# Importing and Exporting Data

My typical advice is that, if you're doing your analysis in Matlab, you can focus on importing data and forget about exporting it. But in reality, it's helpful to know how to do both, and the commands are quite similar.

Unfortunately, Matlab is not nearly as versatile when it comes to data import/export as a language like R, which was designed for statisticians who deal with data in lots of forms. In this lesson, we'll focus on a simple example, and I'll point you to more complicated functions at the end.

## Contents

## Pick Your Poison

This is going to be a complicated discussion for a few reasons:

- The most common data format out in the world is Microsoft's .xls spreadsheet format. Unfortunately, this is a proprietary format, which means that, in order to open .xls files in Matlab, you will need a copy of Excel, and you will need to be running Windows. Sorry, but them's the breaks.
- Even if you are using Microsoft's semi-open .xlsx format, which is supposed to open on Macs and Unix/Linux under conditions below, you may run into problems. Your data need to be very cleanly formatted.
- Fine, you say, Excel will convert my data to csv (comma-separated value), which is nice and portable and easy to open up in a text editor to read. And yes, Matlab will read csv. But only numbers. Too bad if you have a column of strings. This will be okay with Excel files, but the outcome will be a little funky.

Sorry.

Thus, in general, you will need to do one of the following:

- Recode everything in your spreadsheet as numbers, save as csv, and import.
- Use a Windows machine with Excel installed to import your data.
- Succeed in getting Matlab to load xls or xlsx files in "basic" mode with
`xlsread`. (I had to clean the data a lot to get this working.)
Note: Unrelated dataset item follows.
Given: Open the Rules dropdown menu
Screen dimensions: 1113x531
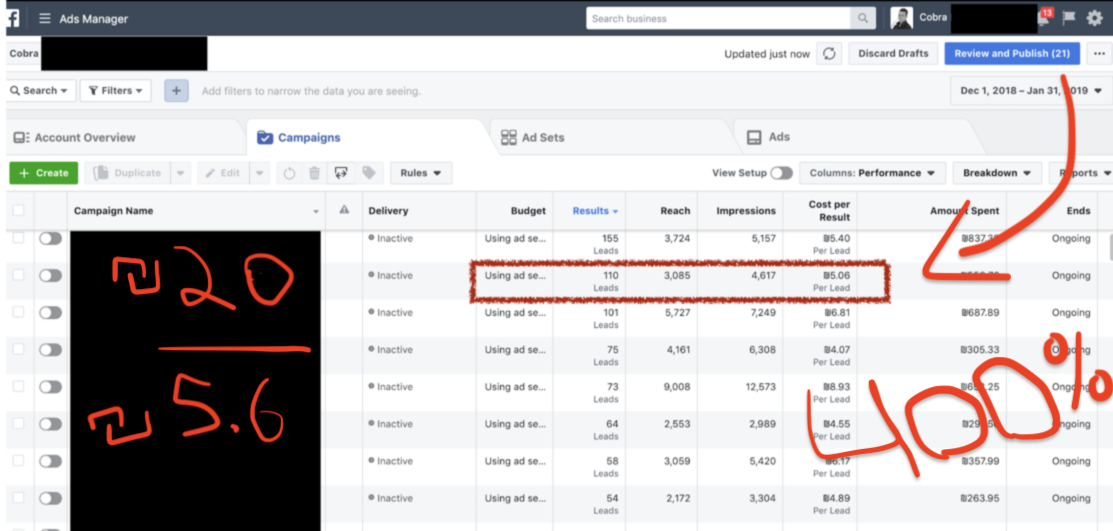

As a result, I'm going to list several options below. You'll have to play around to figure out which is best for you.

## Getting Started

First you'll need to download the data (xls xlsx csv). These are data extracted from the Multnomah County Jury Project, which tabulated jury decisions in Multnomah County, Oregon, in the period 1973-1976. The data are currently stored in a comma-separated value file (csv), which is a pretty typical and portable data format. (Excel will read and save files in this format, and it's actually human-readable, since each line is just the entries in each row, separated by a delimeter: commas, spaces, tabs, etc.)
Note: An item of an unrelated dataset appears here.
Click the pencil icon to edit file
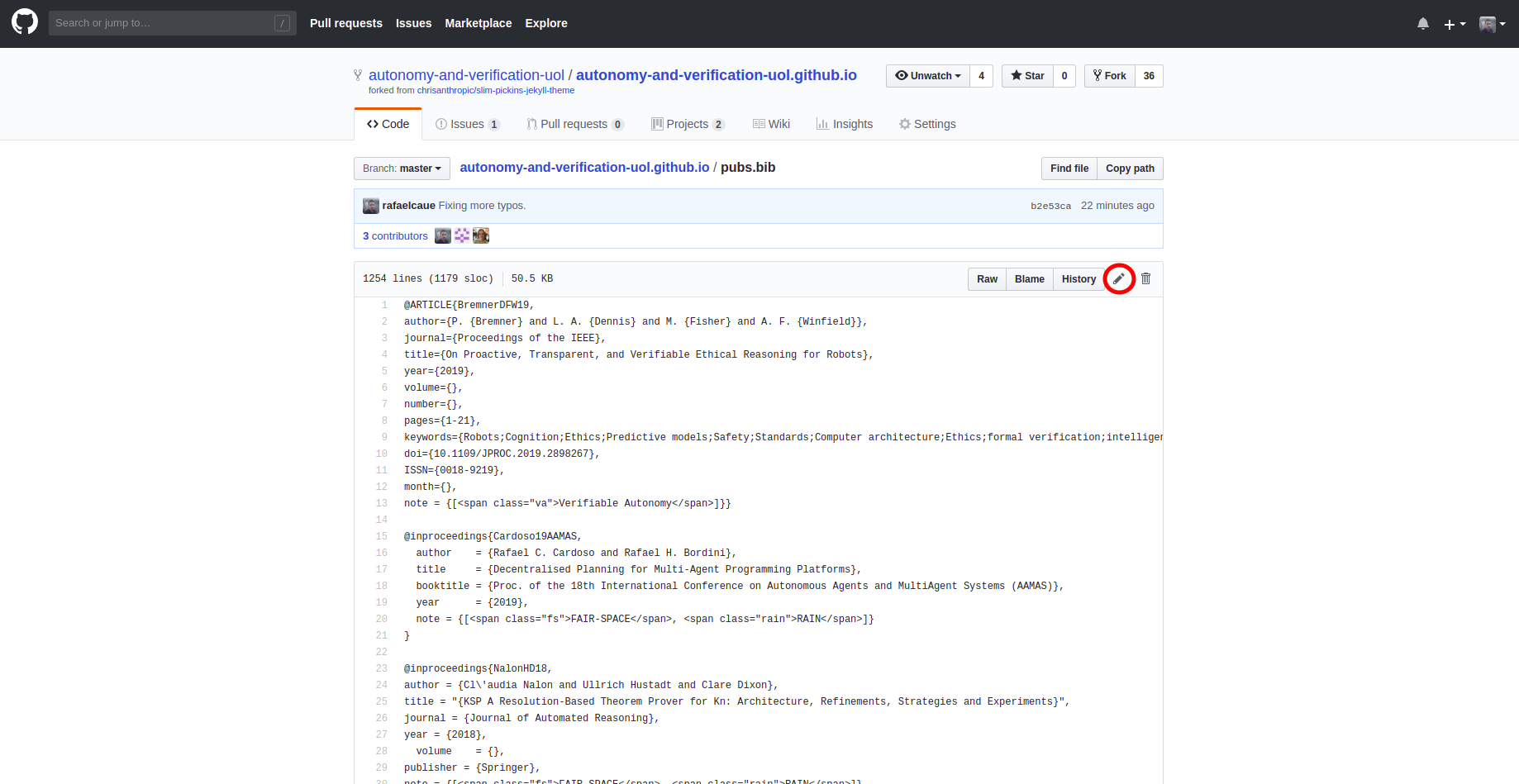Screen dimensions: 1519x784 (1118, 279)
Now move to the directory where the file is located. Those of you with a spreadsheet program installed may want to take a look at the data.

## Pulling data

In its simplest form, we want to use one of the following commands to pull data

[num,txt,raw] = xlsread('jury_data.xlsx'); num = csvread('jury_data.csv',1,0);

Comments:

`xlsread`returns three arguments, the numerical data,`num`(in an array), the text data,`txt`(in a cell array the same size as the spreadsheet, with all numerical data removed), and the "raw" data in a cell array (`raw`), where each cell array is a cell in the spreadsheet. In`raw`, depending on whether or not you have stray spaces, Matlab may convert your numbers to strings inside the cell array.`csvread`always returns a numerical matrix. The two extra arguments supplied are the row and column at which to start. Both are indexed from 0, so that the arguments`1`and`0`above mean to start at the second row, first column.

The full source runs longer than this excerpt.